--- START ---

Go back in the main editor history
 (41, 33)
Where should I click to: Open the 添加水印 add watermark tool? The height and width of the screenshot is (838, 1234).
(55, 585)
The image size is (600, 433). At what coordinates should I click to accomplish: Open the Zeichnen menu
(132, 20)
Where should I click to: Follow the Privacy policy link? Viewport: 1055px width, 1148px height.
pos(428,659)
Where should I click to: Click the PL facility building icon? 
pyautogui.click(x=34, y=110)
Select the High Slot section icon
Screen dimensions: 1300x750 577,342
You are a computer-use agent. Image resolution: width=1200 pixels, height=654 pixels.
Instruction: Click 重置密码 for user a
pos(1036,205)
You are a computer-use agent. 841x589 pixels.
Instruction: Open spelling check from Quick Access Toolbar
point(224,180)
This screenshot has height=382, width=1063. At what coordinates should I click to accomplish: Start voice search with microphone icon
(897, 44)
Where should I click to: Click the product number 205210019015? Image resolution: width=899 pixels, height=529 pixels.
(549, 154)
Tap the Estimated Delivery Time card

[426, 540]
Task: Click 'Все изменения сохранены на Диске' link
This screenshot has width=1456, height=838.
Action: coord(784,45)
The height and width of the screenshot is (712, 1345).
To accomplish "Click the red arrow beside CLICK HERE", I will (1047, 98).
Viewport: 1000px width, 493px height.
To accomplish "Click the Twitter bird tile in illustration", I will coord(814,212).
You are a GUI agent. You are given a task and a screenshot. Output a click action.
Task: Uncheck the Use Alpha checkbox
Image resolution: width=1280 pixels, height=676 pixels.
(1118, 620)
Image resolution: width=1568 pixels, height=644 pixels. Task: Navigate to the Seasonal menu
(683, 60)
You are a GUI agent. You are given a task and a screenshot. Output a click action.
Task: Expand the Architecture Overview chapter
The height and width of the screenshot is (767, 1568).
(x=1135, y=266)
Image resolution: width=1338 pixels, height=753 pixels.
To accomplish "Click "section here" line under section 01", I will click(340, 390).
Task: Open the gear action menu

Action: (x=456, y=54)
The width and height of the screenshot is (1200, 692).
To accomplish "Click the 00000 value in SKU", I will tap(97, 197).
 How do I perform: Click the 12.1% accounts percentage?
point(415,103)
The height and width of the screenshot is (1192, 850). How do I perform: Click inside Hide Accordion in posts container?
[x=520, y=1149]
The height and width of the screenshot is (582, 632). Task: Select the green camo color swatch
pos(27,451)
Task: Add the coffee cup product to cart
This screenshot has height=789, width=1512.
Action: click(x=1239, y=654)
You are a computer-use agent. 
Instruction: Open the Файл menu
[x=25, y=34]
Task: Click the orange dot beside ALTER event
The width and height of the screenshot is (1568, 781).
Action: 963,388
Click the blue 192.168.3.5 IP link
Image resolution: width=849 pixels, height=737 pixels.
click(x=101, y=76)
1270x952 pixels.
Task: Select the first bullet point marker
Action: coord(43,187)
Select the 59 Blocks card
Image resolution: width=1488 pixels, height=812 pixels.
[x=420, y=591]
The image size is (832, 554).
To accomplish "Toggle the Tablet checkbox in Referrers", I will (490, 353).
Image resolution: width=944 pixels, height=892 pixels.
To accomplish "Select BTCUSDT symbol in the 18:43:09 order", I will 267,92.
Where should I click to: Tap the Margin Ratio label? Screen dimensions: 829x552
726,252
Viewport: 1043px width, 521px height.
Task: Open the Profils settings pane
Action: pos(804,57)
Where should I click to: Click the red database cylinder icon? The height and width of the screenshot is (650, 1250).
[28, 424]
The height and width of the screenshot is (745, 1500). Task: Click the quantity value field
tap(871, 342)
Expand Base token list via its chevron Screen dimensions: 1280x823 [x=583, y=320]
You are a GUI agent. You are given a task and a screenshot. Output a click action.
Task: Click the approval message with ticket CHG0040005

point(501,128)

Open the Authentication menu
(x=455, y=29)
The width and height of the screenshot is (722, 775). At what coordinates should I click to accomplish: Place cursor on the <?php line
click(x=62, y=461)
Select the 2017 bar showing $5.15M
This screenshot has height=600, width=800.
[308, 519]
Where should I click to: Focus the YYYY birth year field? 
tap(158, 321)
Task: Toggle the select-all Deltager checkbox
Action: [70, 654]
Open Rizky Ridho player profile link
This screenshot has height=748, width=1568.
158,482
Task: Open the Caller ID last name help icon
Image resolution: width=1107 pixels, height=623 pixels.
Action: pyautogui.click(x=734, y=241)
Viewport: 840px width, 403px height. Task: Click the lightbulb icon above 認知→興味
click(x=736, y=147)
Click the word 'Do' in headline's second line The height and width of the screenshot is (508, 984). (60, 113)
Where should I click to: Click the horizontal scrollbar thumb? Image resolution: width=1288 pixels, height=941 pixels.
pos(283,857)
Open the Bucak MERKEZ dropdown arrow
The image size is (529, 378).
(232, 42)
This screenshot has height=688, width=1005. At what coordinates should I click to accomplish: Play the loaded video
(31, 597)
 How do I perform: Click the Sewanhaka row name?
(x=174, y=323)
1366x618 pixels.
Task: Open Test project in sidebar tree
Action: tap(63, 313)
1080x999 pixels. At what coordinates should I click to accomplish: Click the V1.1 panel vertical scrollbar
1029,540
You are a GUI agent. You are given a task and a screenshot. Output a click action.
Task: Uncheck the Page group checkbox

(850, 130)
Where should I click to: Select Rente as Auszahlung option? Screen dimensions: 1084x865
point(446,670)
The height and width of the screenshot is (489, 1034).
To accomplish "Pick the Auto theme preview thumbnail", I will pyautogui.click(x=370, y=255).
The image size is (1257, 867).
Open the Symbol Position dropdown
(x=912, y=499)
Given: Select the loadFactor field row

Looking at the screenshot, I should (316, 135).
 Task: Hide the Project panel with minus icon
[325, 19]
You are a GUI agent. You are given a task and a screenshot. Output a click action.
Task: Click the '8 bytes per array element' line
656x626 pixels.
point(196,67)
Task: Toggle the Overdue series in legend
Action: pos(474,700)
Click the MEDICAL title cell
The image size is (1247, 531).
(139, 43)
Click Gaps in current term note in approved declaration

--- END ---

• _Action item_
Using the same words as the original, repeat the records above.

• _Result for this task_
Go back in the main editor history
 (41, 33)
Where should I click to: Open the 添加水印 add watermark tool? The height and width of the screenshot is (838, 1234).
(55, 585)
The image size is (600, 433). At what coordinates should I click to accomplish: Open the Zeichnen menu
(132, 20)
Where should I click to: Follow the Privacy policy link? Viewport: 1055px width, 1148px height.
pos(428,659)
Where should I click to: Click the PL facility building icon? 
pyautogui.click(x=34, y=110)
Select the High Slot section icon
Screen dimensions: 1300x750 577,342
You are a computer-use agent. Image resolution: width=1200 pixels, height=654 pixels.
Instruction: Click 重置密码 for user a
pos(1036,205)
You are a computer-use agent. 841x589 pixels.
Instruction: Open spelling check from Quick Access Toolbar
point(224,180)
This screenshot has height=382, width=1063. At what coordinates should I click to accomplish: Start voice search with microphone icon
(897, 44)
Where should I click to: Click the product number 205210019015? Image resolution: width=899 pixels, height=529 pixels.
(549, 154)
Tap the Estimated Delivery Time card

[426, 540]
Task: Click 'Все изменения сохранены на Диске' link
This screenshot has width=1456, height=838.
Action: coord(784,45)
The height and width of the screenshot is (712, 1345).
To accomplish "Click the red arrow beside CLICK HERE", I will (1047, 98).
Viewport: 1000px width, 493px height.
To accomplish "Click the Twitter bird tile in illustration", I will coord(814,212).
You are a GUI agent. You are given a task and a screenshot. Output a click action.
Task: Uncheck the Use Alpha checkbox
Image resolution: width=1280 pixels, height=676 pixels.
(1118, 620)
Image resolution: width=1568 pixels, height=644 pixels. Task: Navigate to the Seasonal menu
(683, 60)
You are a GUI agent. You are given a task and a screenshot. Output a click action.
Task: Expand the Architecture Overview chapter
The height and width of the screenshot is (767, 1568).
(x=1135, y=266)
Image resolution: width=1338 pixels, height=753 pixels.
To accomplish "Click "section here" line under section 01", I will click(340, 390).
Task: Open the gear action menu

Action: (x=456, y=54)
The width and height of the screenshot is (1200, 692).
To accomplish "Click the 00000 value in SKU", I will tap(97, 197).
 How do I perform: Click the 12.1% accounts percentage?
point(415,103)
The height and width of the screenshot is (1192, 850). How do I perform: Click inside Hide Accordion in posts container?
[x=520, y=1149]
The height and width of the screenshot is (582, 632). Task: Select the green camo color swatch
pos(27,451)
Task: Add the coffee cup product to cart
This screenshot has height=789, width=1512.
Action: click(x=1239, y=654)
You are a computer-use agent. 
Instruction: Open the Файл menu
[x=25, y=34]
Task: Click the orange dot beside ALTER event
The width and height of the screenshot is (1568, 781).
Action: 963,388
Click the blue 192.168.3.5 IP link
Image resolution: width=849 pixels, height=737 pixels.
click(x=101, y=76)
1270x952 pixels.
Task: Select the first bullet point marker
Action: coord(43,187)
Select the 59 Blocks card
Image resolution: width=1488 pixels, height=812 pixels.
[x=420, y=591]
The image size is (832, 554).
To accomplish "Toggle the Tablet checkbox in Referrers", I will (490, 353).
Image resolution: width=944 pixels, height=892 pixels.
To accomplish "Select BTCUSDT symbol in the 18:43:09 order", I will 267,92.
Where should I click to: Tap the Margin Ratio label? Screen dimensions: 829x552
726,252
Viewport: 1043px width, 521px height.
Task: Open the Profils settings pane
Action: pos(804,57)
Where should I click to: Click the red database cylinder icon? The height and width of the screenshot is (650, 1250).
[28, 424]
The height and width of the screenshot is (745, 1500). Task: Click the quantity value field
tap(871, 342)
Expand Base token list via its chevron Screen dimensions: 1280x823 [x=583, y=320]
You are a GUI agent. You are given a task and a screenshot. Output a click action.
Task: Click the approval message with ticket CHG0040005

point(501,128)

Open the Authentication menu
(x=455, y=29)
The width and height of the screenshot is (722, 775). At what coordinates should I click to accomplish: Place cursor on the <?php line
click(x=62, y=461)
Select the 2017 bar showing $5.15M
This screenshot has height=600, width=800.
[308, 519]
Where should I click to: Focus the YYYY birth year field? 
tap(158, 321)
Task: Toggle the select-all Deltager checkbox
Action: [70, 654]
Open Rizky Ridho player profile link
This screenshot has height=748, width=1568.
158,482
Task: Open the Caller ID last name help icon
Image resolution: width=1107 pixels, height=623 pixels.
Action: pyautogui.click(x=734, y=241)
Viewport: 840px width, 403px height. Task: Click the lightbulb icon above 認知→興味
click(x=736, y=147)
Click the word 'Do' in headline's second line The height and width of the screenshot is (508, 984). (60, 113)
Where should I click to: Click the horizontal scrollbar thumb? Image resolution: width=1288 pixels, height=941 pixels.
pos(283,857)
Open the Bucak MERKEZ dropdown arrow
The image size is (529, 378).
(232, 42)
This screenshot has height=688, width=1005. At what coordinates should I click to accomplish: Play the loaded video
(31, 597)
 How do I perform: Click the Sewanhaka row name?
(x=174, y=323)
1366x618 pixels.
Task: Open Test project in sidebar tree
Action: tap(63, 313)
1080x999 pixels. At what coordinates should I click to accomplish: Click the V1.1 panel vertical scrollbar
1029,540
You are a GUI agent. You are given a task and a screenshot. Output a click action.
Task: Uncheck the Page group checkbox

(850, 130)
Where should I click to: Select Rente as Auszahlung option? Screen dimensions: 1084x865
point(446,670)
The height and width of the screenshot is (489, 1034).
To accomplish "Pick the Auto theme preview thumbnail", I will pyautogui.click(x=370, y=255).
The image size is (1257, 867).
Open the Symbol Position dropdown
(x=912, y=499)
Given: Select the loadFactor field row

Looking at the screenshot, I should (316, 135).
 Task: Hide the Project panel with minus icon
[325, 19]
You are a GUI agent. You are given a task and a screenshot. Output a click action.
Task: Click the '8 bytes per array element' line
656x626 pixels.
point(196,67)
Task: Toggle the Overdue series in legend
Action: pos(474,700)
Click the MEDICAL title cell
The image size is (1247, 531).
(139, 43)
Click Gaps in current term note in approved declaration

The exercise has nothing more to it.